Lashi Conservation Park is a photo book project that reflects on the social media induced tourism and its impact on the landscape of Lashi, Lijiang, China.
Lashi Conservation Park is a photo book project that walks on the popular horseback riding trips which take tourists up to the source of the Lashi Lake (拉市海) in the mountains. Lashi Lake is located in Lijiang, Yunnan, China. It was a pathway in the ancient Tea Horse Road before the twentieth century, the trading route between Tibet and China. However, the designation of Lijiang as World Culture Heritage in 1997 gradually turned the whole town to a tourist destination, which drastically reformed its landscape and demographics. Lashi Lake now operates more around tourism and its infrastructure than it used to be. Similar to many other famous sites for sightseeing in China, it also has been decorated with “scenic spots” for tourists to take photos for social media posting, which are the sculptures, props, and advertising billboards. To an extent, social media-induced tourism dominates the landscape, rendering the landscape secondary as the backdrop for tourist photography. Therefore, the local and historical context of Lashi is silenced and alienated. The further recontextualization of the tourist imaging on social media forces the landscape to acquire new meanings as embellished souvenirs. Collectively, the online circulation and repopulation of such maintain and reproduce the imagination of a tourist attraction.

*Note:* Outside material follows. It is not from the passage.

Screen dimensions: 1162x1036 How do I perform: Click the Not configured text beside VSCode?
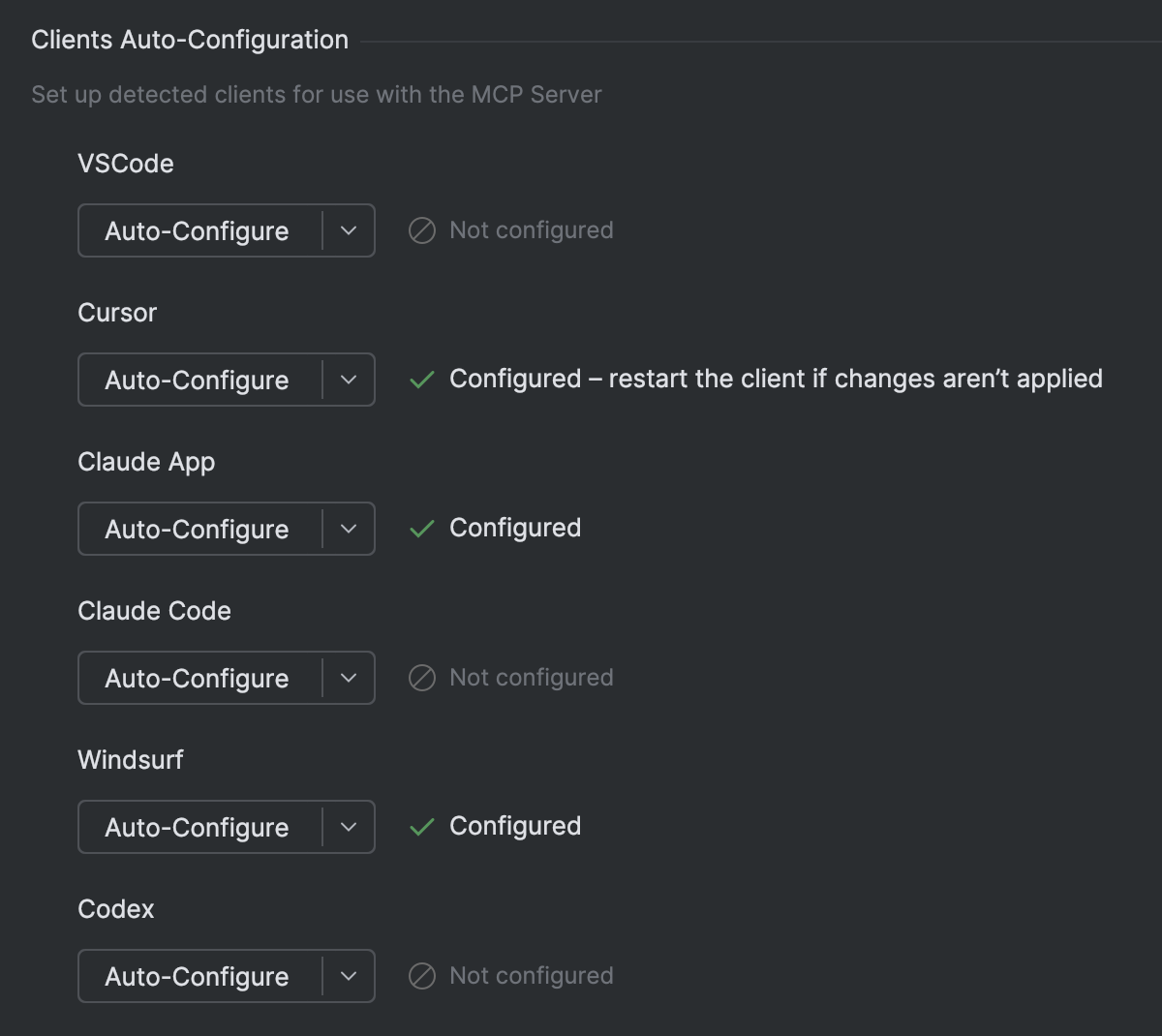531,230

The book aims to explore the visual language of the vernacular forms of tourism architecture, investigating the social media tourist’s experience through the photographic delineation of a foreign land. The linguistics of such can be shared and implemented to different places, forming a bizarre visual unity, a sense of “touristy.” Contrasted with more everyday visual encounters in the same region, together, they constitute the hyperreality of Lashi Lake, a sense of deracination from the typology of the land. By taking a camera with me everywhere I go, in a sense, I am also a tourist, eager to take photos when I feel conflicted or don’t know what to respond to what I see. As someone who has family ties to this village, who can’t speak her native Nakhi language, is the action of photo-making and photo documentation of this politicized landscape a form of reconciliation with my identity? Or does the intrusive camera further deepen the gap between me and my people, distancing myself from the water and soil of Lashi.